=== CZEGO OCZEKUJEMY ===
Proszę przepisać bez zmian fragment artykułu o zespole Inter Europol Competition, zaczynając od słów "Załogi szykujące się" i kontynuując aż do słów "przekazali kiepskie wiadomości.".

=== FRAGMENT TEKSTU ===
○ ○ ○ ○ ○ ○ ○

Załogi szykujące się do inauguracji nowego sezonu długodystansowych mistrzostw świata WEC od kilku dni przebywają na Florydzie, bo to właśnie w amerykańskim Sebring w ubiegły weekend odbyły się testy przed pierwszym w tym roku wyścigiem WEC. Próbny sprawdzian był dość udany dla polskiego zespołu Inter Europol Competition, ale we wtorek "Turbo piekarze" przekazali kiepskie wiadomości.
Pozytywny wynik testu na obecność koronawirusa otrzymał Alex Brundle, co wyklucza Brytyjczyka z rywalizacji w zawodach 1000 mil Sebring. W tej sytuacji Polacy postanowili zaprosić w swoje szeregi Fabio Scherera.
Młody Szwajcar jest już w drodze na Florydę, gdzie i tak miał startować w wyścigu IMSA Endurance Cup. Tyle że podczas innego z wyścigów - 12 Hours of Sebring w barwach zespołu High Class Racing.

○ ○ ○ ○ ○ ○ ○

=== WIERSZE DANYCH ===
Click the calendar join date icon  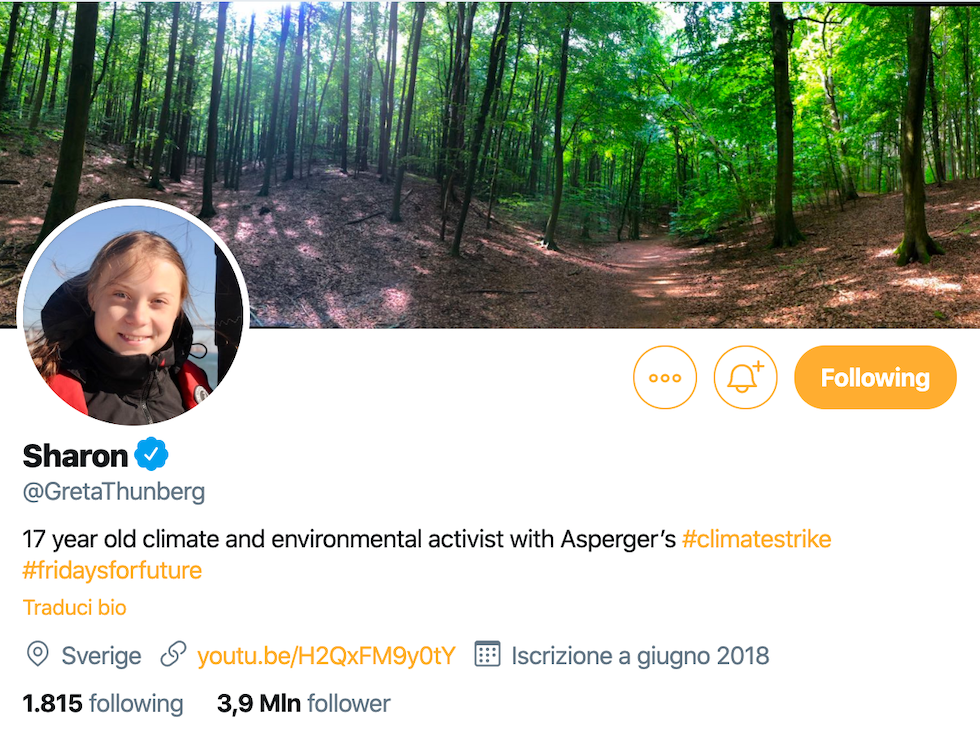487,655
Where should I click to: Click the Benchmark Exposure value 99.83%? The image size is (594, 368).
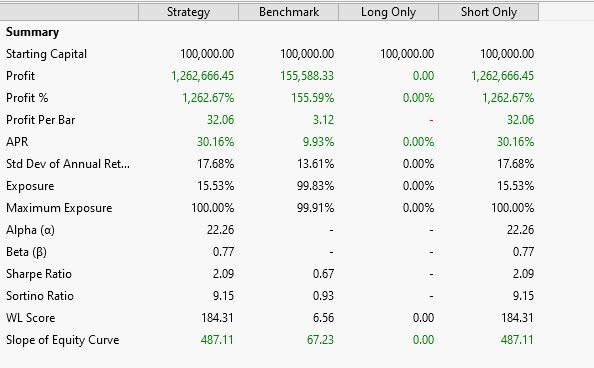(x=315, y=186)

○ ○ ○ ○ ○ ○ ○

=== ODPOWIEDŹ PISEMNA ===
Załogi szykujące się do inauguracji nowego sezonu długodystansowych mistrzostw świata WEC od kilku dni przebywają na Florydzie, bo to właśnie w amerykańskim Sebring w ubiegły weekend odbyły się testy przed pierwszym w tym roku wyścigiem WEC. Próbny sprawdzian był dość udany dla polskiego zespołu Inter Europol Competition, ale we wtorek "Turbo piekarze" przekazali kiepskie wiadomości.